_EXERCISE AIM:_
The answer is to consist only of an exact retyping of the lines from the one containing "Viewport: 1006px width, 795px" to the end of the entries, without pictures.

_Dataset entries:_
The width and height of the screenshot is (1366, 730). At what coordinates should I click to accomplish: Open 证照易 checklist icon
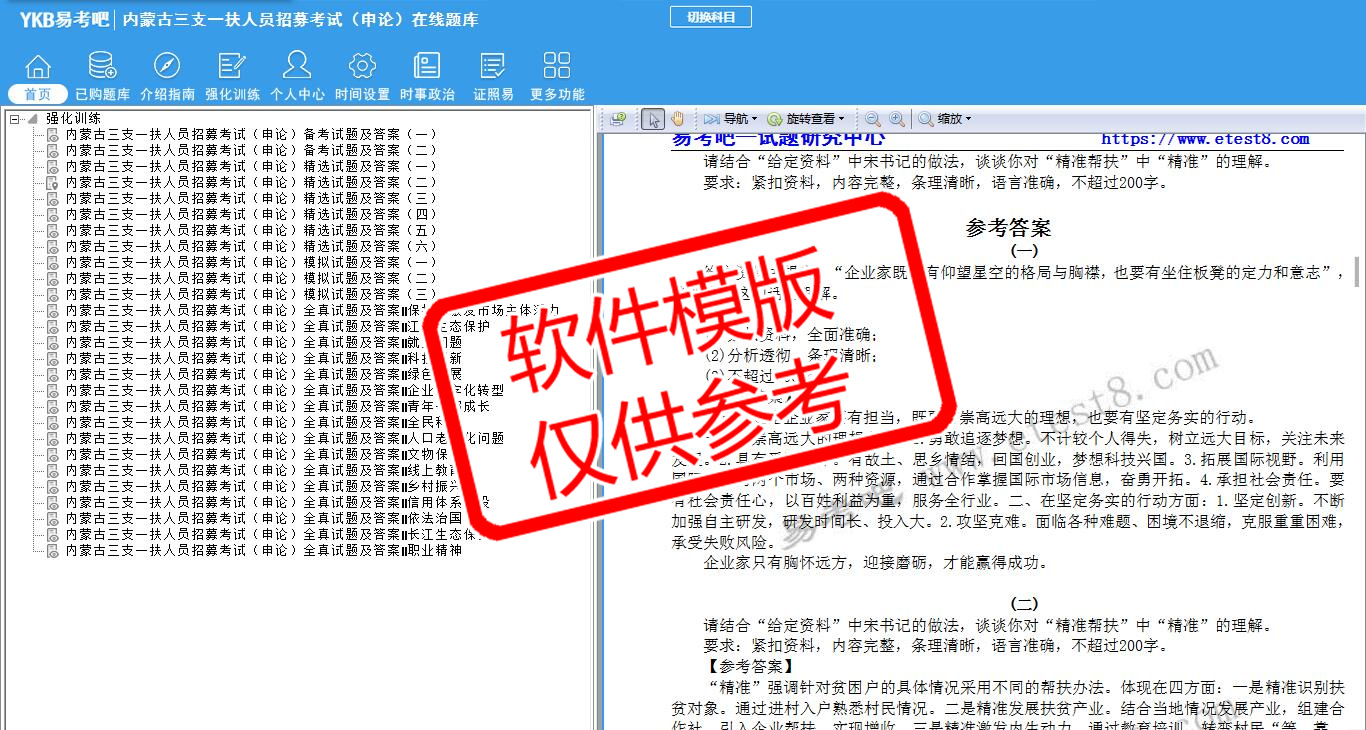(493, 68)
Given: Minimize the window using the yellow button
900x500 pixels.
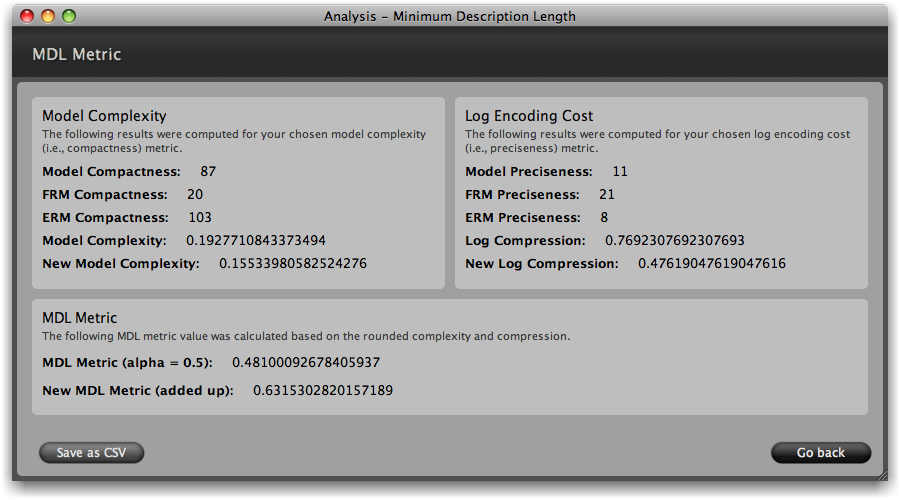Looking at the screenshot, I should click(x=48, y=16).
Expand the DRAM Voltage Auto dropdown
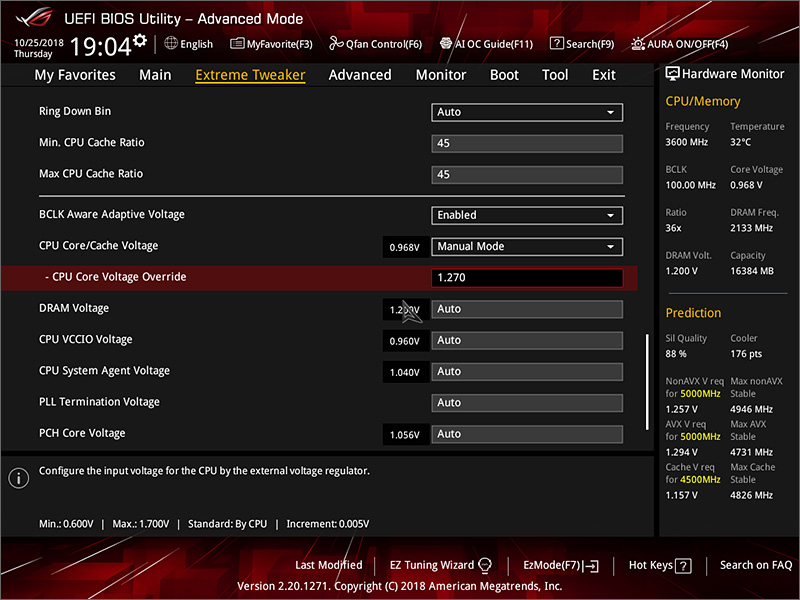Image resolution: width=800 pixels, height=600 pixels. (527, 308)
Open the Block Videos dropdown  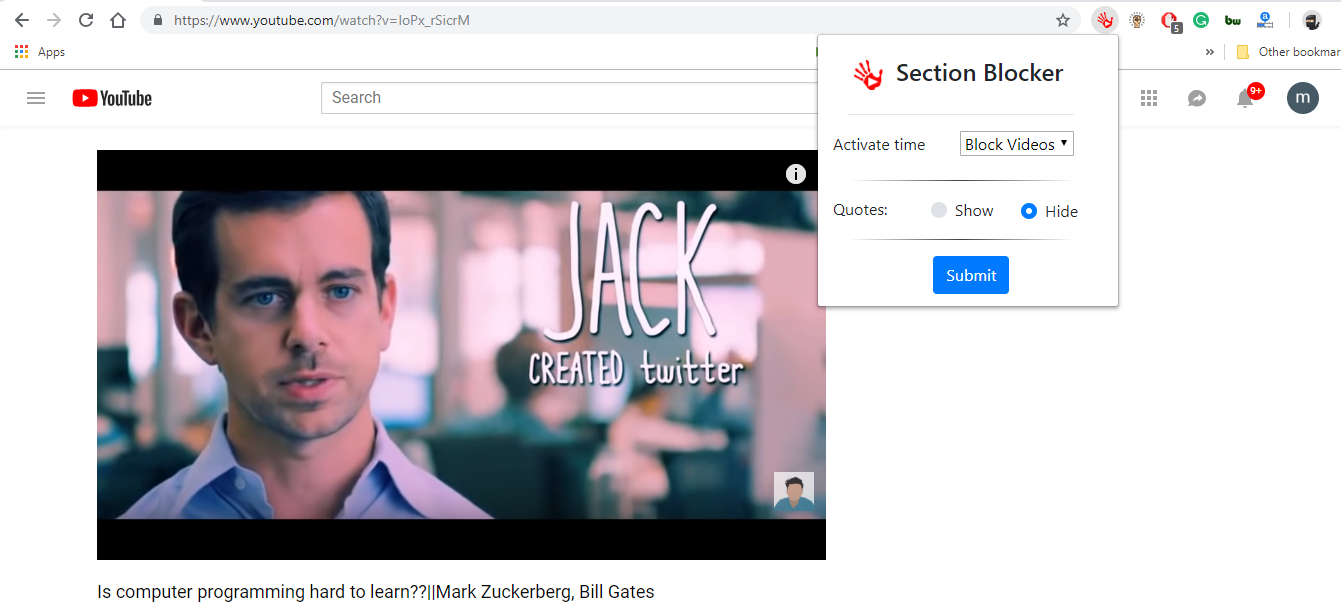coord(1016,143)
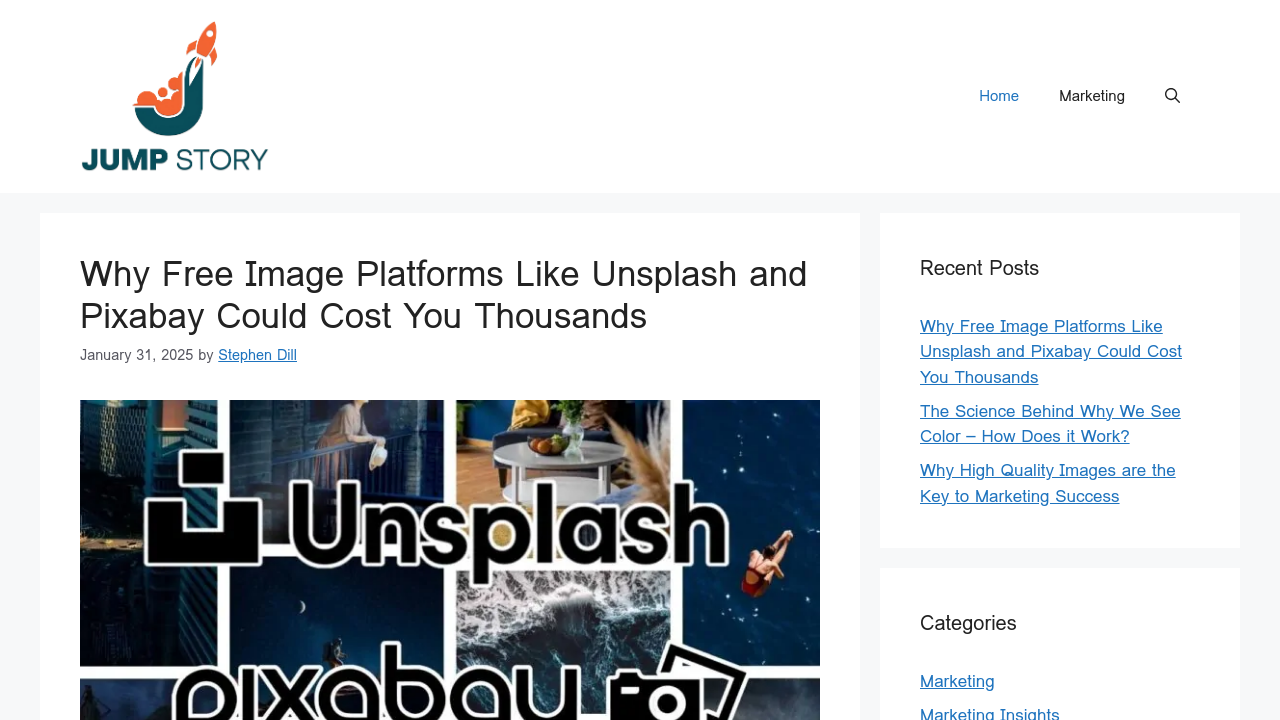Click the JUMP STORY wordmark text
Image resolution: width=1280 pixels, height=720 pixels.
[x=175, y=159]
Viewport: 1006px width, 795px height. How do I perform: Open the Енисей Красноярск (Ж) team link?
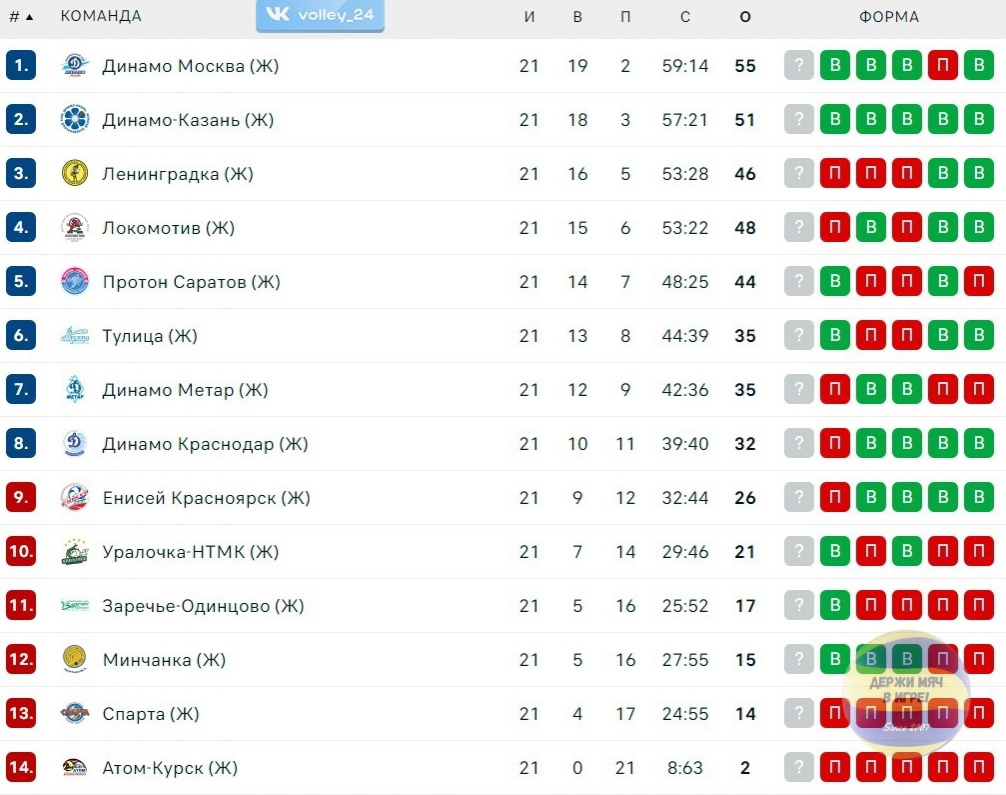(x=206, y=498)
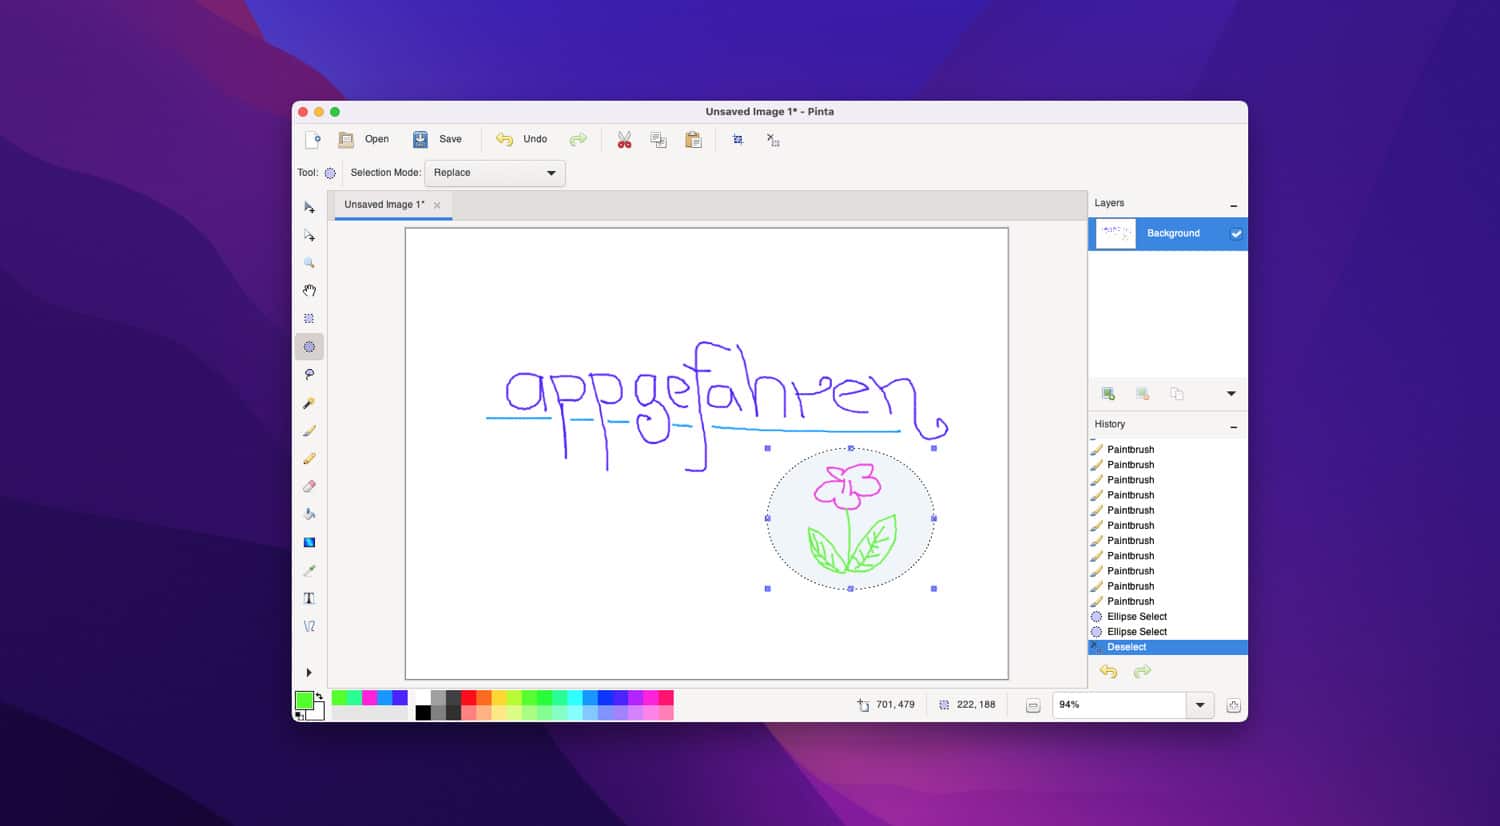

_ANSWER FOR THE TASK:_
Viewport: 1006px width, 795px height. How do I perform: Open the Енисей Красноярск (Ж) team link?
(x=206, y=498)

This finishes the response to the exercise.